Search code examples
databaseindexingb-tree

How multiple column b-tree index is organized


I want to understand better index organization. Imagine we have a table with 2 columns:

CREATE TABLE user( 
  name varchar(100)
 ,age int)

We would like to create an index:

CREATE INDEX IDX_MultiColIdx on user(name,age)

How would B-Tree index organization look like?

In case of one column, say, age, the organization is clear: every non-leaf node would contain a set of integer keys which would be used for a search. Which values contain nodes of our IDX_MultiColIdx B-Tree index?


Solution

  • Which values contains nodes of our IDX_MultiColIdx B-Tree index?

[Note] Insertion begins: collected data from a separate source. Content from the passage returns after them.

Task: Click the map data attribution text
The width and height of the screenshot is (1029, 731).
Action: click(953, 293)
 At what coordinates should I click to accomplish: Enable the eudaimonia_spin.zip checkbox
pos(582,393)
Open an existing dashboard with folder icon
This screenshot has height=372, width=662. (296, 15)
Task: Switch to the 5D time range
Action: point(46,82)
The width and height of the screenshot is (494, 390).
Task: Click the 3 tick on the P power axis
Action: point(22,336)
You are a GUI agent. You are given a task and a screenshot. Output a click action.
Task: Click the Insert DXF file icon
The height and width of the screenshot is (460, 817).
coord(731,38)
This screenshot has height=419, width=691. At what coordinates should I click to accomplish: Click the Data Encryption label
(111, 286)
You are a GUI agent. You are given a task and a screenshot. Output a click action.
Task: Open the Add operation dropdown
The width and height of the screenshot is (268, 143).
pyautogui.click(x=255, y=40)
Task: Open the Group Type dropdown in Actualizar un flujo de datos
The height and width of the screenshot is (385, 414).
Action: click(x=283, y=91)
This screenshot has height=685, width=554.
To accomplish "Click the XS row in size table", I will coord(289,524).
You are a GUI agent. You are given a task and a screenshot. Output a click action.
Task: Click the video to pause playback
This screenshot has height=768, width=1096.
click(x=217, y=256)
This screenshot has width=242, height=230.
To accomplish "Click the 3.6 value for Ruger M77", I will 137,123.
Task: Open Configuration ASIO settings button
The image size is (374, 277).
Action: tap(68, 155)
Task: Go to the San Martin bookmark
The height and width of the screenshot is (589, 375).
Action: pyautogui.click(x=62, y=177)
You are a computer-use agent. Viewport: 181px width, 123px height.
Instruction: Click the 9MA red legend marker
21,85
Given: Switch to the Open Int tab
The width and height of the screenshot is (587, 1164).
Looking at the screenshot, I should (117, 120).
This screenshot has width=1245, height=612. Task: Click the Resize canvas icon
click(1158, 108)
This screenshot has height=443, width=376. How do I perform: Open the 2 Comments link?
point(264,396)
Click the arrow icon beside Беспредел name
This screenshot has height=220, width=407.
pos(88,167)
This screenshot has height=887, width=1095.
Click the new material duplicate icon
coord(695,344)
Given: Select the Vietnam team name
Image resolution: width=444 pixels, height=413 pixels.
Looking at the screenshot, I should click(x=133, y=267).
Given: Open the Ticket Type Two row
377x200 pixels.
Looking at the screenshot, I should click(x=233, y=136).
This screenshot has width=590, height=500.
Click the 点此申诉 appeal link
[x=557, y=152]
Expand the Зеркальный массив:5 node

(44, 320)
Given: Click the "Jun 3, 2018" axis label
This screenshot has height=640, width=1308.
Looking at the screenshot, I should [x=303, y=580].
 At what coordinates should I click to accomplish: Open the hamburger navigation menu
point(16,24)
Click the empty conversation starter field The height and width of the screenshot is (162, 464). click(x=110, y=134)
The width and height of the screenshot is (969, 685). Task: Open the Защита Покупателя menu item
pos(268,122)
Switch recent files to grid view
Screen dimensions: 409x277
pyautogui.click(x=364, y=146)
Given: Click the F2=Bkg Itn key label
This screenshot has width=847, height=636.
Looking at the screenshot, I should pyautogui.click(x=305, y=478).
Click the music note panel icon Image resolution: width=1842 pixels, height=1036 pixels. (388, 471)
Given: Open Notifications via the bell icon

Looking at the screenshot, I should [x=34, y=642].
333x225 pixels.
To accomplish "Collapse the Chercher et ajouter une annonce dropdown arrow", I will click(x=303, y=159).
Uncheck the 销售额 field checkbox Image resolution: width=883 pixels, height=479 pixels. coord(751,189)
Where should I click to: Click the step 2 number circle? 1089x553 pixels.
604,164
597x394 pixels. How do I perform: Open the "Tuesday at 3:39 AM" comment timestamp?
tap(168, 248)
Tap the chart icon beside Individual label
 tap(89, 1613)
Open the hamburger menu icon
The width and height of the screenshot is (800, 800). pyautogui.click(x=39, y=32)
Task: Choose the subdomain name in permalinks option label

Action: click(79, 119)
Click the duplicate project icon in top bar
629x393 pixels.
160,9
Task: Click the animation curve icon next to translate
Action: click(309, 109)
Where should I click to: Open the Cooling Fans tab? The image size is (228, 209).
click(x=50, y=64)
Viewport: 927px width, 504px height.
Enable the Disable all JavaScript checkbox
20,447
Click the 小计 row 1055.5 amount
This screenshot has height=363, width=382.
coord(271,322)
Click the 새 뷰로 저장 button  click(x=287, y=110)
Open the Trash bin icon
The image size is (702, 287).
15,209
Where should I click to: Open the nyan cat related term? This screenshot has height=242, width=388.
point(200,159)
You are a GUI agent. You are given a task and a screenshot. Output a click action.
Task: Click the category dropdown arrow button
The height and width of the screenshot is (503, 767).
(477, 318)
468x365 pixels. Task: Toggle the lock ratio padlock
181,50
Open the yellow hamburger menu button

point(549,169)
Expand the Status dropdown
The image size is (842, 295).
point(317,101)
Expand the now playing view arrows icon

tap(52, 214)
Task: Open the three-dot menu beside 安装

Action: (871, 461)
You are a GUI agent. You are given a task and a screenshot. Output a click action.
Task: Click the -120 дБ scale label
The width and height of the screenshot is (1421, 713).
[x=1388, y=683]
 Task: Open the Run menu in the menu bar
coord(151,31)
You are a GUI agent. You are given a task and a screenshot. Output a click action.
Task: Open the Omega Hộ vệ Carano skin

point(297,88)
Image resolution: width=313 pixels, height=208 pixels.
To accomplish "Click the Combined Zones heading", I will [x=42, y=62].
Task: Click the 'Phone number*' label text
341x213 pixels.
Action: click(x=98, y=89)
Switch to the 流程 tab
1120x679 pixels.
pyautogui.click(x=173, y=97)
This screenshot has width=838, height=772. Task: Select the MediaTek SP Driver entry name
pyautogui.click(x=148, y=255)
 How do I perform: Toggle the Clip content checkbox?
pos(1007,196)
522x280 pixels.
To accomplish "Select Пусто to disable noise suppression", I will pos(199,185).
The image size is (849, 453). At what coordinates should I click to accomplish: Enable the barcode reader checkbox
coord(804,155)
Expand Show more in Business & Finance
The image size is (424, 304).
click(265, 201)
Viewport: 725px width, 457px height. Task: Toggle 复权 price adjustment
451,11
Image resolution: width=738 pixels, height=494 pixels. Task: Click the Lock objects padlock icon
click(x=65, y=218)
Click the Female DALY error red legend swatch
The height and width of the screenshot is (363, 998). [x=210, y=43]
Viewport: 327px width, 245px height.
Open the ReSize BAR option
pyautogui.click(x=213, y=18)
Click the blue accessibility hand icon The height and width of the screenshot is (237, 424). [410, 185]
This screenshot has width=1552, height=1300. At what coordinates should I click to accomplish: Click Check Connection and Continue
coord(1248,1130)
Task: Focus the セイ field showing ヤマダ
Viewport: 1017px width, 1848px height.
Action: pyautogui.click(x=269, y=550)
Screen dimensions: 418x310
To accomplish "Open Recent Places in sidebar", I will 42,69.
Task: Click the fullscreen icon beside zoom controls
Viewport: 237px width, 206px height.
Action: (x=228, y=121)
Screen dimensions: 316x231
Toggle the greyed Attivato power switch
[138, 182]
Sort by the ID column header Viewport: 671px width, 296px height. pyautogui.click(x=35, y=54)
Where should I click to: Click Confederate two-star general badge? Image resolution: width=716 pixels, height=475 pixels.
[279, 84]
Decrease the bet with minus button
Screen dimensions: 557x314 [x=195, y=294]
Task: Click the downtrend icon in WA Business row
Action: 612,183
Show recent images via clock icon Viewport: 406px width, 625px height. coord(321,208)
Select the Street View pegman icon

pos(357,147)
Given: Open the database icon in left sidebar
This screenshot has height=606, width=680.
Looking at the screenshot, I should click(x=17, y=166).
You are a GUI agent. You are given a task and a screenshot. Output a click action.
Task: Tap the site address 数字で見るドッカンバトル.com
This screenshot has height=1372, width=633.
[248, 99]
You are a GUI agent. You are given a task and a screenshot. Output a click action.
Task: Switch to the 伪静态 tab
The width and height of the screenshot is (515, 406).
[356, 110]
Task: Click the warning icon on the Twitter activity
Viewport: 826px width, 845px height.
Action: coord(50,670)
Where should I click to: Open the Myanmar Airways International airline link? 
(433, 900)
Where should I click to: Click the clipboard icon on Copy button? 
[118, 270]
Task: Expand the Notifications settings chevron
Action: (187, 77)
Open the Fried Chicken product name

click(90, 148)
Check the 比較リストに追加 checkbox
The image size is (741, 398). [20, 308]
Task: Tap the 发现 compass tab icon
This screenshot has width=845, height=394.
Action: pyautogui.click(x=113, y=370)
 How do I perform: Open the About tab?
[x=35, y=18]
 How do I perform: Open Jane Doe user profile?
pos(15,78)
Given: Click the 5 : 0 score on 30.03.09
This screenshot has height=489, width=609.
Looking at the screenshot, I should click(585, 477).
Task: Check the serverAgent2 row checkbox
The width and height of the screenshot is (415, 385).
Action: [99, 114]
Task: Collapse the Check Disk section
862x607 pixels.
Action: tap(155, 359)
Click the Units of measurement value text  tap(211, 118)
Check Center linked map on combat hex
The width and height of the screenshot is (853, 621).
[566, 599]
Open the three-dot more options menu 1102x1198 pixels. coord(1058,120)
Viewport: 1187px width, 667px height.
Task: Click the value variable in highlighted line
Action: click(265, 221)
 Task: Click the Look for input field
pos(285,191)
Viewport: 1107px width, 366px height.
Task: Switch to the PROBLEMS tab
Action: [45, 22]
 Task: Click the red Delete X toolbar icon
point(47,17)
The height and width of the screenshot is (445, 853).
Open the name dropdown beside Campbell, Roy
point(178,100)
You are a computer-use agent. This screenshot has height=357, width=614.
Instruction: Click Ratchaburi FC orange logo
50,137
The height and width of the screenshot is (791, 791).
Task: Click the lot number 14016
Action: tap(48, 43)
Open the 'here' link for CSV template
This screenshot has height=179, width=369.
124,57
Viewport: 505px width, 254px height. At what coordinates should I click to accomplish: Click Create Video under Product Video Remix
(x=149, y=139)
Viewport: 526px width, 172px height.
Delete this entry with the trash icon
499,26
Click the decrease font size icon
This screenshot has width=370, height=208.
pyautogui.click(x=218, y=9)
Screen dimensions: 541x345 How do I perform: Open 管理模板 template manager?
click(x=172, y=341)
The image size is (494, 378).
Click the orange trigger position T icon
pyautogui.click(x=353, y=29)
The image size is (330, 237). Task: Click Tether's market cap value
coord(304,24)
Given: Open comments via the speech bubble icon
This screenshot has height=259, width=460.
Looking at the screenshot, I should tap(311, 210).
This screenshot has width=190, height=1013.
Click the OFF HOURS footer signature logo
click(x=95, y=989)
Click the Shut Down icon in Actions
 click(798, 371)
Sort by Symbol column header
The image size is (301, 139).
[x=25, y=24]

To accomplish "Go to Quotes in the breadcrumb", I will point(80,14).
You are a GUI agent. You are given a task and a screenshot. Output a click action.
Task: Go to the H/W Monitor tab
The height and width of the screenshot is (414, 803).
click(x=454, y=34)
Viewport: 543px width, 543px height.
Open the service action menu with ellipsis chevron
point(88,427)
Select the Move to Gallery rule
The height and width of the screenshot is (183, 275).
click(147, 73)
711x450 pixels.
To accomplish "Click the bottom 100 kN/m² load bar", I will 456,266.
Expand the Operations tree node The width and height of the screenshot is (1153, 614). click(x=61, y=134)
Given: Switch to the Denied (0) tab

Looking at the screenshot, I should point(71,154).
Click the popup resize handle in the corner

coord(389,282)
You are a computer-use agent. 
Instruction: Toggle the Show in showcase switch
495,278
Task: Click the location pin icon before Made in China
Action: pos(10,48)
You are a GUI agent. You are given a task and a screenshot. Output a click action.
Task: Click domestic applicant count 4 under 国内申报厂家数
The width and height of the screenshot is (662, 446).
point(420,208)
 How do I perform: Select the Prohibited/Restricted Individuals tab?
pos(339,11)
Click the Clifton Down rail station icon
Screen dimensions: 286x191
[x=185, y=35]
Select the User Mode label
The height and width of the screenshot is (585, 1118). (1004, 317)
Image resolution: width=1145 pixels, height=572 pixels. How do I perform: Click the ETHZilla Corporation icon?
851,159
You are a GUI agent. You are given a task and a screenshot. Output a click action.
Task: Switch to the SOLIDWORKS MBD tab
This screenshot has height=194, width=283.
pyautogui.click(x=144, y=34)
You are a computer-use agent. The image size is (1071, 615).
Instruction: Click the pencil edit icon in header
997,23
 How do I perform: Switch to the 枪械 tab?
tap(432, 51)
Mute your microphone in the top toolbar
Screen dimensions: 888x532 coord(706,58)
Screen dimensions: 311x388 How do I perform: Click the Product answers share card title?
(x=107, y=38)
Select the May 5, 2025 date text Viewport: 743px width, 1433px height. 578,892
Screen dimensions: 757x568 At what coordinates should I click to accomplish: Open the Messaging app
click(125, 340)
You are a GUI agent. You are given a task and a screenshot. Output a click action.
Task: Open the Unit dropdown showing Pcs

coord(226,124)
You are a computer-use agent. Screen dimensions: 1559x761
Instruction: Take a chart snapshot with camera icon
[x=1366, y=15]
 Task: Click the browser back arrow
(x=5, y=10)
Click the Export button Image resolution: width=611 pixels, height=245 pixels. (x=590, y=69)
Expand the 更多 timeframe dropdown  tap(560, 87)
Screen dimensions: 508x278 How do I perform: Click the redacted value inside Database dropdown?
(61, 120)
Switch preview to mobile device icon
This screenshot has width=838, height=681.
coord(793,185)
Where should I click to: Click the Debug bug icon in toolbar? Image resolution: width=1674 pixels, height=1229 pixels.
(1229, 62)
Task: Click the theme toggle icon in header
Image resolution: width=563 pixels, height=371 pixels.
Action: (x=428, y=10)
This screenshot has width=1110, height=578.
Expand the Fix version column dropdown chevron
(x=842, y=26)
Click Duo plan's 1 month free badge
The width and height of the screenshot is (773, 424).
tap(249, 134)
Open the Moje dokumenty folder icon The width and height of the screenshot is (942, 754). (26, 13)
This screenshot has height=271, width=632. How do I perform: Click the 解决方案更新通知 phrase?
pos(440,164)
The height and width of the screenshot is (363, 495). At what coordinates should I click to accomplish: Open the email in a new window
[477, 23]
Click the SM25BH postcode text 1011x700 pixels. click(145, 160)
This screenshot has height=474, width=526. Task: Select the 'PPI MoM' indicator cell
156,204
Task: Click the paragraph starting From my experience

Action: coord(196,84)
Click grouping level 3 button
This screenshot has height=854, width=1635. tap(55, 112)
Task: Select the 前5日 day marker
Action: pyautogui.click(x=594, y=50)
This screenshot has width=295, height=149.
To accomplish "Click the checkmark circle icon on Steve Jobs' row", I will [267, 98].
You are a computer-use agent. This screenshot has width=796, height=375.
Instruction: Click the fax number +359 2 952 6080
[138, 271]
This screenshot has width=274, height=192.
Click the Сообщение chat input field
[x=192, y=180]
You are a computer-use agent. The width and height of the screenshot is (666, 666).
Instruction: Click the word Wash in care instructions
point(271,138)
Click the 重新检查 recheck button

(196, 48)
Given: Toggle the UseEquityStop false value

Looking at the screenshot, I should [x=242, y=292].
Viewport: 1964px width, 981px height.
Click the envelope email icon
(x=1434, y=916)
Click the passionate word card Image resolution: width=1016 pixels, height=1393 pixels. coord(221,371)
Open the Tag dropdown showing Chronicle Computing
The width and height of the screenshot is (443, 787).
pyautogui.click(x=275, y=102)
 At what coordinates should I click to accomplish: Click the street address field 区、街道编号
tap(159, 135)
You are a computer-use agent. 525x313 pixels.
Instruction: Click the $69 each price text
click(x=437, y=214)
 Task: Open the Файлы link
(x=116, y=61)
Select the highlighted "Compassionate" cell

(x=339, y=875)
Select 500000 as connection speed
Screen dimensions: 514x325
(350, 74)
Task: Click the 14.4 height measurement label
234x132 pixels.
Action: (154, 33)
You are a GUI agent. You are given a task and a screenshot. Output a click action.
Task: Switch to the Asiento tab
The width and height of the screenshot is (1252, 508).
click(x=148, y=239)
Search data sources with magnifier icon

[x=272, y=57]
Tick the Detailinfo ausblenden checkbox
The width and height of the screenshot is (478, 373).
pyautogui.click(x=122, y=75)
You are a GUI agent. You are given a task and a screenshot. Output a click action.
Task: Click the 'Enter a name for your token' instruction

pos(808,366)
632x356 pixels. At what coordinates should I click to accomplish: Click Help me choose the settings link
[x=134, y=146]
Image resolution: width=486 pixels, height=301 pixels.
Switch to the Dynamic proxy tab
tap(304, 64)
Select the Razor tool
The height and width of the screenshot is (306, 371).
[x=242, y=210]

    Values of name, age and the row pointer (RID/ROWID or clustered key, depending on the table organization), sorted lexicographically.

    How exactly they will be stored, depends on the datatype and database system.

    Usually, CHAR is stored right-padded with spaces up to its size, while VARCHAR is prepended with its length.

    MyISAM and some other engines can use key compression: the matching parts of a set of keys are only stored once, and the other keys only store the differing parts, like this:

    Hamblin
    Hamblin, California
    Hamblin (surname)
    Hambling Baronets
    Hambly
    Hambly Arena    
    Hambly Arena Fire
    Hambo
    Hambo Lama Itigelov
    Hambok
    Hambone
    

    will be stored as:

    Hamblin
    [7], California
    [7] (surname)
    [7]g Baronets
    Hambly
    [6] Arena   
    [6] Arena Fire
    Hambo
    [5] Lama Itigelov
    [5]k
    [5]ne
    

    , where [x] means "take leading x characters from the previous key"